Information:
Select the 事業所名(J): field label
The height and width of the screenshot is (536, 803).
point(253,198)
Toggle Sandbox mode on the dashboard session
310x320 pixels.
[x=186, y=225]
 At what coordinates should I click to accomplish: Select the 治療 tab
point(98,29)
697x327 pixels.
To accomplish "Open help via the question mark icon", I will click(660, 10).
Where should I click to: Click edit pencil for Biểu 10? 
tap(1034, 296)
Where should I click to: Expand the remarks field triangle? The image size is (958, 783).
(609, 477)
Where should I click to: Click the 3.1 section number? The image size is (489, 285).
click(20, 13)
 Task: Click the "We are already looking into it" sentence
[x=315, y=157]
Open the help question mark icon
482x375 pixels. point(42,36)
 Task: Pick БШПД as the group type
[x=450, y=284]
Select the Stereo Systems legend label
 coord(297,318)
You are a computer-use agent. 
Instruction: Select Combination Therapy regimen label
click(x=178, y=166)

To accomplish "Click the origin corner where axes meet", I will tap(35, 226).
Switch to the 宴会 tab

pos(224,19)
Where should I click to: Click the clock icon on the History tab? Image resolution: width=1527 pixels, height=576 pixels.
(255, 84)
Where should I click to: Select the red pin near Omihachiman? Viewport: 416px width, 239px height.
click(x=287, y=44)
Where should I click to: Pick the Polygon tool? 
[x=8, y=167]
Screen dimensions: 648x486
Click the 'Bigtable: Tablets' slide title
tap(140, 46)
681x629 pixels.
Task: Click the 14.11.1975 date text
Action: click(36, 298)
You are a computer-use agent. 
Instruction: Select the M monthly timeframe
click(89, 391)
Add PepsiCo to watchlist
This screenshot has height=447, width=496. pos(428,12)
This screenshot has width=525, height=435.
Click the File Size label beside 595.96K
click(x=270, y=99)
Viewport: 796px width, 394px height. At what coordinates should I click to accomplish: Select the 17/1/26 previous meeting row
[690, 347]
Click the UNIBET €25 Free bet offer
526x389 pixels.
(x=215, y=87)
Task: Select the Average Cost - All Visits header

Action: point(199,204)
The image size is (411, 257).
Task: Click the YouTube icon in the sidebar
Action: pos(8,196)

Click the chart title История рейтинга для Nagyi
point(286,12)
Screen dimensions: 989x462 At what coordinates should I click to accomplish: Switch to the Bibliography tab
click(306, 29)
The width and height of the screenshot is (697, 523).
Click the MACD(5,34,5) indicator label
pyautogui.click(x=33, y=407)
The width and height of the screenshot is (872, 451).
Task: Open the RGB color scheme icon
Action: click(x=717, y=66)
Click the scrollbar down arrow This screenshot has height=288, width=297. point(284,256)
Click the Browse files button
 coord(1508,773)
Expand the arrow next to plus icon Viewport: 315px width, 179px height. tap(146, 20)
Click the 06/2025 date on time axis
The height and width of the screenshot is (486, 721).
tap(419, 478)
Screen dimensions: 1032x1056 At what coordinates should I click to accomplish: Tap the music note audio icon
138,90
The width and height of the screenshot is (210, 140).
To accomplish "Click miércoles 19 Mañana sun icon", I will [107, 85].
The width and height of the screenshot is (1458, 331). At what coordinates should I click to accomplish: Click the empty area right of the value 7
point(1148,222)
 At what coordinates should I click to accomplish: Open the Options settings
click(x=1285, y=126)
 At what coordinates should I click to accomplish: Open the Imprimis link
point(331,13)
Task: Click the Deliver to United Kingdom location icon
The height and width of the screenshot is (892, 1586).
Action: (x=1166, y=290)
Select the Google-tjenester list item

Action item:
Line by line, repeat the material precisely.

Reply:
Select the 事業所名(J): field label
The height and width of the screenshot is (536, 803).
point(253,198)
Toggle Sandbox mode on the dashboard session
310x320 pixels.
[x=186, y=225]
 At what coordinates should I click to accomplish: Select the 治療 tab
point(98,29)
697x327 pixels.
To accomplish "Open help via the question mark icon", I will click(660, 10).
Where should I click to: Click edit pencil for Biểu 10? 
tap(1034, 296)
Where should I click to: Expand the remarks field triangle? The image size is (958, 783).
(609, 477)
Where should I click to: Click the 3.1 section number? The image size is (489, 285).
click(20, 13)
 Task: Click the "We are already looking into it" sentence
[x=315, y=157]
Open the help question mark icon
482x375 pixels. point(42,36)
 Task: Pick БШПД as the group type
[x=450, y=284]
Select the Stereo Systems legend label
 coord(297,318)
You are a computer-use agent. 
Instruction: Select Combination Therapy regimen label
click(x=178, y=166)

To accomplish "Click the origin corner where axes meet", I will tap(35, 226).
Switch to the 宴会 tab

pos(224,19)
Where should I click to: Click the clock icon on the History tab? Image resolution: width=1527 pixels, height=576 pixels.
(255, 84)
Where should I click to: Select the red pin near Omihachiman? Viewport: 416px width, 239px height.
click(x=287, y=44)
Where should I click to: Pick the Polygon tool? 
[x=8, y=167]
Screen dimensions: 648x486
Click the 'Bigtable: Tablets' slide title
tap(140, 46)
681x629 pixels.
Task: Click the 14.11.1975 date text
Action: click(36, 298)
You are a computer-use agent. 
Instruction: Select the M monthly timeframe
click(89, 391)
Add PepsiCo to watchlist
This screenshot has height=447, width=496. pos(428,12)
This screenshot has width=525, height=435.
Click the File Size label beside 595.96K
click(x=270, y=99)
Viewport: 796px width, 394px height. At what coordinates should I click to accomplish: Select the 17/1/26 previous meeting row
[690, 347]
Click the UNIBET €25 Free bet offer
526x389 pixels.
(x=215, y=87)
Task: Select the Average Cost - All Visits header

Action: point(199,204)
The image size is (411, 257).
Task: Click the YouTube icon in the sidebar
Action: pos(8,196)

Click the chart title История рейтинга для Nagyi
point(286,12)
Screen dimensions: 989x462 At what coordinates should I click to accomplish: Switch to the Bibliography tab
click(306, 29)
The width and height of the screenshot is (697, 523).
Click the MACD(5,34,5) indicator label
pyautogui.click(x=33, y=407)
The width and height of the screenshot is (872, 451).
Task: Open the RGB color scheme icon
Action: click(x=717, y=66)
Click the scrollbar down arrow This screenshot has height=288, width=297. point(284,256)
Click the Browse files button
 coord(1508,773)
Expand the arrow next to plus icon Viewport: 315px width, 179px height. tap(146, 20)
Click the 06/2025 date on time axis
The height and width of the screenshot is (486, 721).
tap(419, 478)
Screen dimensions: 1032x1056 At what coordinates should I click to accomplish: Tap the music note audio icon
138,90
The width and height of the screenshot is (210, 140).
To accomplish "Click miércoles 19 Mañana sun icon", I will [107, 85].
The width and height of the screenshot is (1458, 331). At what coordinates should I click to accomplish: Click the empty area right of the value 7
point(1148,222)
 At what coordinates should I click to accomplish: Open the Options settings
click(x=1285, y=126)
 At what coordinates should I click to accomplish: Open the Imprimis link
point(331,13)
Task: Click the Deliver to United Kingdom location icon
The height and width of the screenshot is (892, 1586).
Action: (x=1166, y=290)
Select the Google-tjenester list item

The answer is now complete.